Mon oncle, néanmoins, tint parole, et resta dans le comté, où il est encore. Notre établissement, d’ailleurs, a reçu un autre renfort, et peu de temps après notre collision avec les Indgiens, il s’est opéré un changement dans la politique des anti-rentistes. Ces deux circonstances nous ont donné une sécurité qui auparavant nous manquait. Le renfort nous était venu de la présence de certains jeunes gens qui étaient accourus des eaux, et qui furent bientôt d’aimables hôtes à Ravensnest. C’étaient de mes anciennes connaissances, presque tous mes camarades de collége, et aussi grands admirateurs des dames. Chacune des pupilles de mon oncle, mesdemoiselles Colebrooke et Marston, a un adorateur avoué, ce qui faisait disparaître les obstacles que j’aurais pu rencontrer dans mes sentiments pour Mary Warren. J’ai trouvé dans Patt un puissant allié ; car elle aime cette chère enfant presque autant que moi, et elle m’a été d’une grande utilité dans cette affaire de cœur.
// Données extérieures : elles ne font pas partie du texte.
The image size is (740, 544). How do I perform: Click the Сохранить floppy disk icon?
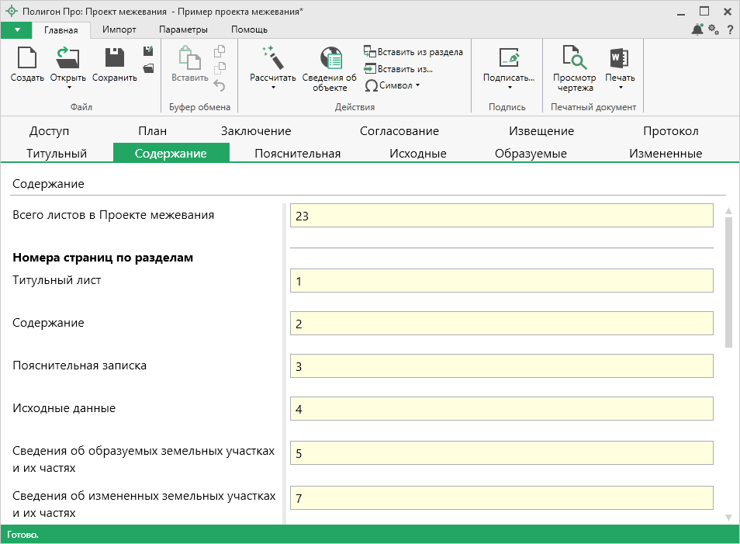115,59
Je suis conditionnellement accepté, quoique le consentement de M. Warren n’ait pas encore été demandé. En vérité, je ne sais pas si le bon recteur a le moindre soupçon de ce qui est en l’air. Quant à mon oncle Ro, il était parfaitement au courant, quoique je ne lui eusse pas dit un mot à ce sujet. Heureusement il est satisfait des choix faits par ses deux pupilles, et cela a quelque peu adouci son désappointement.
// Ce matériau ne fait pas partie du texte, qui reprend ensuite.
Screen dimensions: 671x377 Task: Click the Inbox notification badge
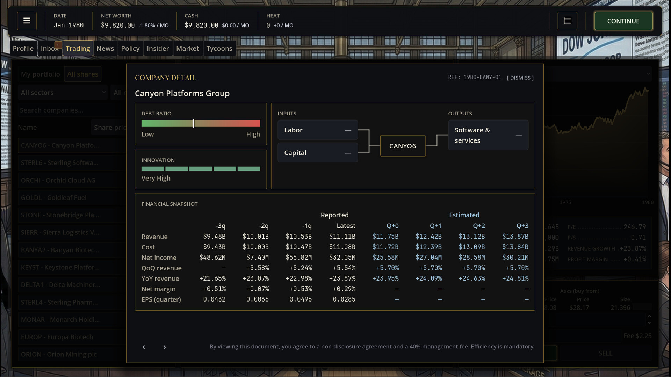coord(58,45)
Mon oncle n’est pas le moins du monde intéressé, et l’absence de toute fortune chez Mary Warren ne lui donne aucun souci. Il est, à la vérité, si riche lui-même, qu’il sait qu’il est en son pouvoir de faire une addition raisonnable à ma fortune, et de me placer, s’il est nécessaire, au-dessus des dangers de l’anti-rentisme. La conversation suivante est un échantillon de sa belle humeur et de sa manière de faire les choses quand il est bien disposé. Nous étions un matin dans la bibliothèque, huit jours environ après que les Indgiens avaient été chassés du champ de bataille par les Indiens, car tel était le véritable secret de leur disparition de notre contrée ; nous étions donc ensemble, ma grand’mère, mon oncle, Patt et moi, causant de différentes matières, lorsque mon oncle s’écria tout à coup :

— À propos, Hughes, j’ai d’importantes nouvelles à te communiquer, des nouvelles qui concernent tes intérêts jusqu’à concurrence de cinquante mille dollars.
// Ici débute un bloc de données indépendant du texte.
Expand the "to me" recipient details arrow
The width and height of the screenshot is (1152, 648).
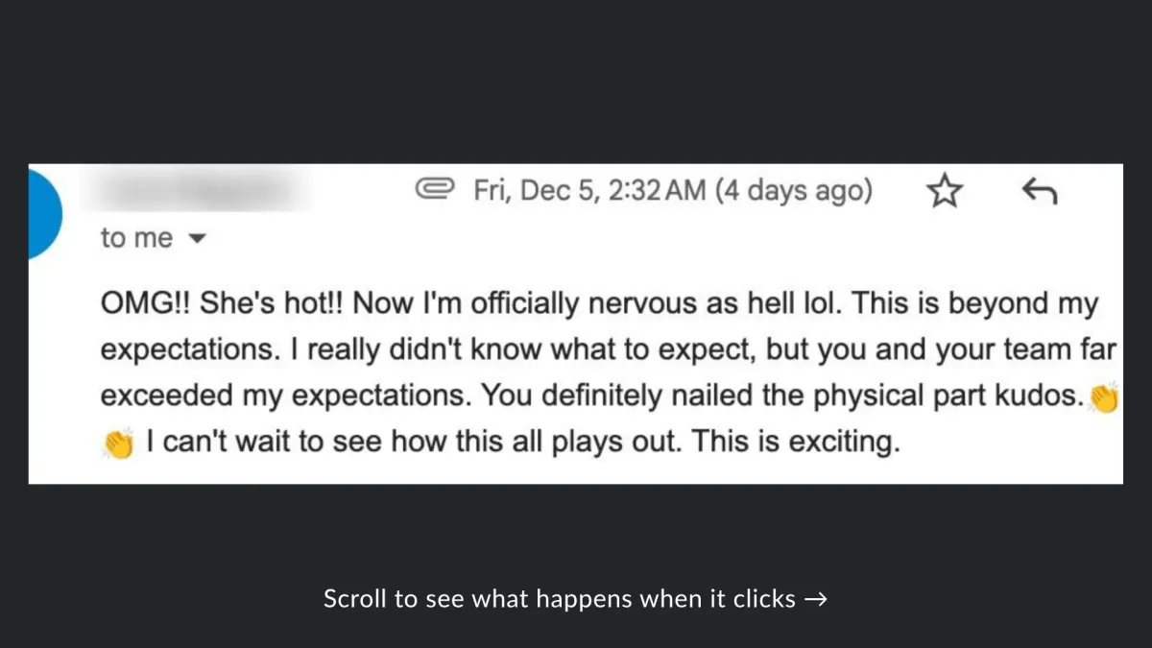click(195, 239)
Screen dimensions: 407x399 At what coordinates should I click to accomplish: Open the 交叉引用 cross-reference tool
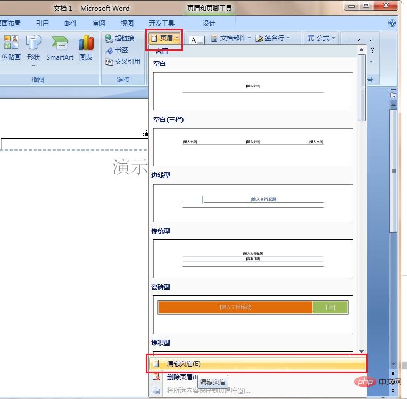click(123, 62)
— Aucun danger anti-rentiste, j’espère, Roger, dit ma grand’mère avec inquiétude.

— Hughes a peu de chose à craindre de ce côté actuellement. La cour suprême des États-Unis sera son bouclier, et il est assez large pour couvrir tout son corps. Quant à ses baux futurs s’il veut suivre mon conseil, il n’en accordera pas pour un terme plus long que cinq années, et alors ses tenanciers deviendront de bruyants pétitionnaires auprès de la législature, pour qu’il leur soit permis de faire leurs propres marchés. La honte ramènera probablement les hommes égarés, et il viendra un temps où les amis superfins de la liberté commenceront à voir que c’est une triste liberté que celle qui ne permet pas à un riche propriétaire de céder ses fermes pour une longue période, ou à un pauvre laboureur de conclure le marché qui lui est le plus favorable. Non, non, Hughes n’a rien à craindre de ce côté, quant à présent du moins, quelque chose qui arrive par la suite. La perte à laquelle je fais allusion est plus certaine, et va, je le répète, jusqu’à concurrence de cinquante mille dollars.

— C’est beaucoup d’argent à perdre pour moi, répondis-je, quoique je fusse assez peu troublé de cette nouvelle, et je pourrais être embarrassé de recueillir immédiatement une si grosse somme. Cependant j’avoue que je n’ai pas grande inquiétude à ce sujet, malgré votre affirmation. Je n’ai pas de dettes, et les titres de mes propriétés sont inattaquables, à moins qu’on ne décide qu’une concession royale ne doit pas être tolérée par des républicains.

— Tout cela est bel et bon, maître Hughes ; mais tu oublies que tu es l’héritier naturel de mes domaines. Patt sait qu’elle en doit avoir un morceau à son mariage ; et je suis maintenant sur le point de faire une disposition en faveur d’une jeune personne, pour lui constituer une dot.

— Roger ! s’écria ma grand’mère, tu ne parles pas sérieusement ? Une disposition semblable !

— Une disposition d’une somme égale, ma chère mère. Il m’a pris une fantaisie pour une jeune personne, et comme je ne peux pas l’épouser moi-même, je suis décidé à faire d’elle un bon parti pour un autre sous le rapport de l’argent.

— Mais pourquoi ne pas l’épouser vous-même ? demandai-je des hommes plus âgés que vous se marient tous les jours.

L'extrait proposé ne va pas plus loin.